_What to produce_:
Edit the items below so that every "Viewport" becomes "Window", leaving all other text unchanged.

============================================================

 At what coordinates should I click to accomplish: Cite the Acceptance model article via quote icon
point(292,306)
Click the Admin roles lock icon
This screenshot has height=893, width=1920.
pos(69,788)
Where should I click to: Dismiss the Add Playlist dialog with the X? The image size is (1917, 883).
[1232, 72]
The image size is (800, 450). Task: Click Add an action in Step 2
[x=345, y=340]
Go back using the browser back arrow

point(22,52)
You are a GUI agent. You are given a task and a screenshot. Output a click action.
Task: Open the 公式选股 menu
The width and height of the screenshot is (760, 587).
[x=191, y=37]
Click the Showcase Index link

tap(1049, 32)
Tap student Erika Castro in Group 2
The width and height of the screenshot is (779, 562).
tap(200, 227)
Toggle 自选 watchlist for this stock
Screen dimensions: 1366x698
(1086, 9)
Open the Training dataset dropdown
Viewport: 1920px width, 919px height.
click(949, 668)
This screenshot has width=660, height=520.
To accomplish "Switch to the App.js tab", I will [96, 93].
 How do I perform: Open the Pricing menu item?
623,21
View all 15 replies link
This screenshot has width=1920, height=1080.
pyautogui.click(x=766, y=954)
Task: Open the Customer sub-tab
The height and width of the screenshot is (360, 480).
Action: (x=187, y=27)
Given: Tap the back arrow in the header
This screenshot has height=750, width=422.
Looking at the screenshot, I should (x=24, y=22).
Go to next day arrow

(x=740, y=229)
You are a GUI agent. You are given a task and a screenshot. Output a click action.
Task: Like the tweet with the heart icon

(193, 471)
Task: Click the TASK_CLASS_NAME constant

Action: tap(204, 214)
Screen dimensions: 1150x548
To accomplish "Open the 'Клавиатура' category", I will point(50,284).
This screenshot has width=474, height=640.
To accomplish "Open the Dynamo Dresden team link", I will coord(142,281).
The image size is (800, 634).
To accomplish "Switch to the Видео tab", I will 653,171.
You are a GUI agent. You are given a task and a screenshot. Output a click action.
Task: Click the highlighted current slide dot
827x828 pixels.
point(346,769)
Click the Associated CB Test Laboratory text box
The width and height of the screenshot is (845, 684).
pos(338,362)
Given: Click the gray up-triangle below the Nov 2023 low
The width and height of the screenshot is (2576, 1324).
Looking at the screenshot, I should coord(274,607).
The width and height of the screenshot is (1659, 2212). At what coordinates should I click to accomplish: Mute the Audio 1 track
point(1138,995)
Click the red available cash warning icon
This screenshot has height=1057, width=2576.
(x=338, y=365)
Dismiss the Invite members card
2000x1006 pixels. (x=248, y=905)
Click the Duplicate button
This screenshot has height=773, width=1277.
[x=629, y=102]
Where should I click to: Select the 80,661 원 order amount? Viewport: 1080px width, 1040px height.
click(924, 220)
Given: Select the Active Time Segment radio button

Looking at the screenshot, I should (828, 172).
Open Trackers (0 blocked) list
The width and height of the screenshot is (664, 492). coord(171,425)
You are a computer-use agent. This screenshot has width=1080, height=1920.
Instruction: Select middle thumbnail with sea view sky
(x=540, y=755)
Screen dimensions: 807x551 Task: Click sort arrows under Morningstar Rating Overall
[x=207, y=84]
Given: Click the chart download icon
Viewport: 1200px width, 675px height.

============================================================

_Exercise result_:
 At what coordinates should I click to accomplish: Cite the Acceptance model article via quote icon
point(292,306)
Click the Admin roles lock icon
This screenshot has height=893, width=1920.
pos(69,788)
Where should I click to: Dismiss the Add Playlist dialog with the X? The image size is (1917, 883).
[1232, 72]
The image size is (800, 450). Task: Click Add an action in Step 2
[x=345, y=340]
Go back using the browser back arrow

point(22,52)
You are a GUI agent. You are given a task and a screenshot. Output a click action.
Task: Open the 公式选股 menu
The width and height of the screenshot is (760, 587).
[x=191, y=37]
Click the Showcase Index link

tap(1049, 32)
Tap student Erika Castro in Group 2
The width and height of the screenshot is (779, 562).
tap(200, 227)
Toggle 自选 watchlist for this stock
Screen dimensions: 1366x698
(1086, 9)
Open the Training dataset dropdown
Window: 1920px width, 919px height.
click(949, 668)
This screenshot has width=660, height=520.
To accomplish "Switch to the App.js tab", I will [96, 93].
 How do I perform: Open the Pricing menu item?
623,21
View all 15 replies link
This screenshot has width=1920, height=1080.
pyautogui.click(x=766, y=954)
Task: Open the Customer sub-tab
The height and width of the screenshot is (360, 480).
Action: (x=187, y=27)
Given: Tap the back arrow in the header
This screenshot has height=750, width=422.
Looking at the screenshot, I should (x=24, y=22).
Go to next day arrow

(x=740, y=229)
You are a GUI agent. You are given a task and a screenshot. Output a click action.
Task: Like the tweet with the heart icon

(193, 471)
Task: Click the TASK_CLASS_NAME constant

Action: tap(204, 214)
Screen dimensions: 1150x548
To accomplish "Open the 'Клавиатура' category", I will point(50,284).
This screenshot has width=474, height=640.
To accomplish "Open the Dynamo Dresden team link", I will coord(142,281).
The image size is (800, 634).
To accomplish "Switch to the Видео tab", I will 653,171.
You are a GUI agent. You are given a task and a screenshot. Output a click action.
Task: Click the highlighted current slide dot
827x828 pixels.
point(346,769)
Click the Associated CB Test Laboratory text box
The width and height of the screenshot is (845, 684).
pos(338,362)
Given: Click the gray up-triangle below the Nov 2023 low
The width and height of the screenshot is (2576, 1324).
Looking at the screenshot, I should coord(274,607).
The width and height of the screenshot is (1659, 2212). At what coordinates should I click to accomplish: Mute the Audio 1 track
point(1138,995)
Click the red available cash warning icon
This screenshot has height=1057, width=2576.
(x=338, y=365)
Dismiss the Invite members card
2000x1006 pixels. (x=248, y=905)
Click the Duplicate button
This screenshot has height=773, width=1277.
[x=629, y=102]
Where should I click to: Select the 80,661 원 order amount? Window: 1080px width, 1040px height.
click(924, 220)
Given: Select the Active Time Segment radio button

Looking at the screenshot, I should (828, 172).
Open Trackers (0 blocked) list
The width and height of the screenshot is (664, 492). coord(171,425)
You are a computer-use agent. This screenshot has width=1080, height=1920.
Instruction: Select middle thumbnail with sea view sky
(x=540, y=755)
Screen dimensions: 807x551 Task: Click sort arrows under Morningstar Rating Overall
[x=207, y=84]
Given: Click the chart download icon
Window: 1200px width, 675px height.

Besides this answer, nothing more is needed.